Use Copilot in Microsoft Fabric notebooks

Completed

Copilot for Fabric Data Engineering assists with writing code in notebooks. It works with Lakehouse tables and files, and it can reference the dataframes you're working with.

There are multiple ways to interact with Copilot for Fabric Data Engineering, including:

  • Magic commands are special commands that you can use in your notebook cells to perform specific tasks. They start with a double percent sign (%%) or a single percent sign (%).
  • Copilot chat panel: You can ask Copilot for help in plain English, and it generates code for you based on your request.

Magic commands

Chat commands are special commands you can use in your Microsoft Fabric notebooks to interact with Copilot. Here's a list of the most commonly used commands:

Command Description
%%chat Ask questions about the state of your notebook.
%%code Code generation for data manipulation or visualization.
%show_chat_history Show the chat history.
%clear_chat_history Clear the chat history.
%set_output Change the default for how magic commands provide output. Choose where to place the generated code, from options like
- current cell
- new cell
- cell output
- into a variable
%describe Provides summaries and descriptions of loaded dataframes.
%%add_comments Add comments to your code.

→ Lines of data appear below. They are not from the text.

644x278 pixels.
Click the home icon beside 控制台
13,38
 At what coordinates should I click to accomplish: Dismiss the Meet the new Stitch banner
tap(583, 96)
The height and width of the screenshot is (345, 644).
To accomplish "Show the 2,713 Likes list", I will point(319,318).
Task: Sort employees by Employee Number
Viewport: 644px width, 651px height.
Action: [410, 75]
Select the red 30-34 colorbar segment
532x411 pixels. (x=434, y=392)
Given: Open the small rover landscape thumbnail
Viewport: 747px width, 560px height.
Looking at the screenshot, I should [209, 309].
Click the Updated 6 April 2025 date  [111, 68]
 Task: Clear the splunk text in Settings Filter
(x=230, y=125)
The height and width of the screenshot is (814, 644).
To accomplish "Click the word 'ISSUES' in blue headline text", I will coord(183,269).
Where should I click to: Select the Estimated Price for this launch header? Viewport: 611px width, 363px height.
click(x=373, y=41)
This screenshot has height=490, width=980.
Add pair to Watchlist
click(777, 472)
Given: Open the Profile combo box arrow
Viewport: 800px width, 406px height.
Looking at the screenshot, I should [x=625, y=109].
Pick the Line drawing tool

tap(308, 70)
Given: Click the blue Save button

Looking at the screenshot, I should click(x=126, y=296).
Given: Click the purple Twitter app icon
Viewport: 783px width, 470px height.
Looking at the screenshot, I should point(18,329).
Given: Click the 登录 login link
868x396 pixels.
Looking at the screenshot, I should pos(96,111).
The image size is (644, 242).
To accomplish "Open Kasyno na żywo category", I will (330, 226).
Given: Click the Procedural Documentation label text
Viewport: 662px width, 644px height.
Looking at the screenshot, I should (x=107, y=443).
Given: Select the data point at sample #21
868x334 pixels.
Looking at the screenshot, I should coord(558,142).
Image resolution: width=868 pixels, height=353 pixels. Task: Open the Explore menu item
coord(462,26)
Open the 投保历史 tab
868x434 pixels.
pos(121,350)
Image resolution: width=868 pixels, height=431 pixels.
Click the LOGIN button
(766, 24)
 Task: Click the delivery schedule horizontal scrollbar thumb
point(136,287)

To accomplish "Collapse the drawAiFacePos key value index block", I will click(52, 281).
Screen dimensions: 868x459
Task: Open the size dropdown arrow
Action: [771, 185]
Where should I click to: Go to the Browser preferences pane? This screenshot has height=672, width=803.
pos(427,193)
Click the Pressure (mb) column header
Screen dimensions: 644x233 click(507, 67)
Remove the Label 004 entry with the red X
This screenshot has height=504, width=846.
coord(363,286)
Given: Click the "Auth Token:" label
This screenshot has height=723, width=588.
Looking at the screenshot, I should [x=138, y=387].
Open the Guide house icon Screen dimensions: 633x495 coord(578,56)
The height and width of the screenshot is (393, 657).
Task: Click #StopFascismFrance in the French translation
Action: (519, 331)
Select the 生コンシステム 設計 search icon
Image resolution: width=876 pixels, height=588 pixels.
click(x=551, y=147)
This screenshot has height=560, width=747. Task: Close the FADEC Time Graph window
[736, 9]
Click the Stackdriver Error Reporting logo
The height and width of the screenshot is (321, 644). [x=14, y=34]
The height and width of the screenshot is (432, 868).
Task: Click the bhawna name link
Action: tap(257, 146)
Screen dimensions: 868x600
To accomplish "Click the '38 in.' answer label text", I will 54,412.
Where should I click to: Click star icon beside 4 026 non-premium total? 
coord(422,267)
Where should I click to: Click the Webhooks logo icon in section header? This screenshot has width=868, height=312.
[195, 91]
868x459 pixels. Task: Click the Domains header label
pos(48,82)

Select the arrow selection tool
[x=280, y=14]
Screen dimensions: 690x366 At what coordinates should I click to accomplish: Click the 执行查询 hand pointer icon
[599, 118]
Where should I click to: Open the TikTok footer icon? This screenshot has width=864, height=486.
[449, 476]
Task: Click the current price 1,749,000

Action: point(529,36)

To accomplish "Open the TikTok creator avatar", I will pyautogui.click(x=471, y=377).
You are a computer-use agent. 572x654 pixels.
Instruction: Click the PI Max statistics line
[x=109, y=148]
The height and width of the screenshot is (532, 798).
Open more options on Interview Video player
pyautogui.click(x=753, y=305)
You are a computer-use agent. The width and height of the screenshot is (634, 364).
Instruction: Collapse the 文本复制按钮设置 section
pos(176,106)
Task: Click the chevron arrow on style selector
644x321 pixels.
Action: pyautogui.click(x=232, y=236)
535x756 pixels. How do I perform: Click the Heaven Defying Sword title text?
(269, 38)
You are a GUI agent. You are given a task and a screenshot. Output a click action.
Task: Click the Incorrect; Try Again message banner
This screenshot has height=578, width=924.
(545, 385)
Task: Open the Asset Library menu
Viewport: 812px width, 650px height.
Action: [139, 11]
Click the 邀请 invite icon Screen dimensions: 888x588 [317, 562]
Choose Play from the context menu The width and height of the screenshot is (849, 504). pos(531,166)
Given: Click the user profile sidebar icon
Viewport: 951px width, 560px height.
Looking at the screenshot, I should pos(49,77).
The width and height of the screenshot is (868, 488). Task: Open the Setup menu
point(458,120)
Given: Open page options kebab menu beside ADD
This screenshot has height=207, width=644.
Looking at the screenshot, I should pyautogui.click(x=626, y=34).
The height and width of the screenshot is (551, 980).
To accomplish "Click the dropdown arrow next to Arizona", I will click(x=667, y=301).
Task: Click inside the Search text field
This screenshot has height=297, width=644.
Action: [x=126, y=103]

In addition, there are also several commands allowing you to fix errors, configure privacy settings, and manage dataframes. Check out the article Overview of chat-magics in Microsoft Fabric notebooks for more information.

Example

In this example, we use Copilot for Fabric Data Engineering to load, transform, and save data in a Lakehouse. Let's imagine Contoso Health, a multi-specialty hospital network, wants to expand its services in the EU and wants to analyze projected population data. This example uses the Eurostat (statistical office of the European Union) population projection dataset.

Source: EUROPOP2023 Population on January 1 by age, sex, and type of projection [proj_23np], Last updated June 28, 2023.

Load data

Begin in a fresh notebook that's attached to your Lakehouse. In a new cell, you might try the following prompt. Prefixing with %%code signals to Copilot that you'd like generated code. Run it whenever you're ready to see what Copilot proposes.

%%code

Download the following file from this URL:
https://ec.europa.eu/eurostat/api/dissemination/sdmx/2.1/data/proj_23np$defaultview/?format=TSV

Then write the file to the default lakehouse into a temporary folder. Create the temporary folder if it doesn't exist yet.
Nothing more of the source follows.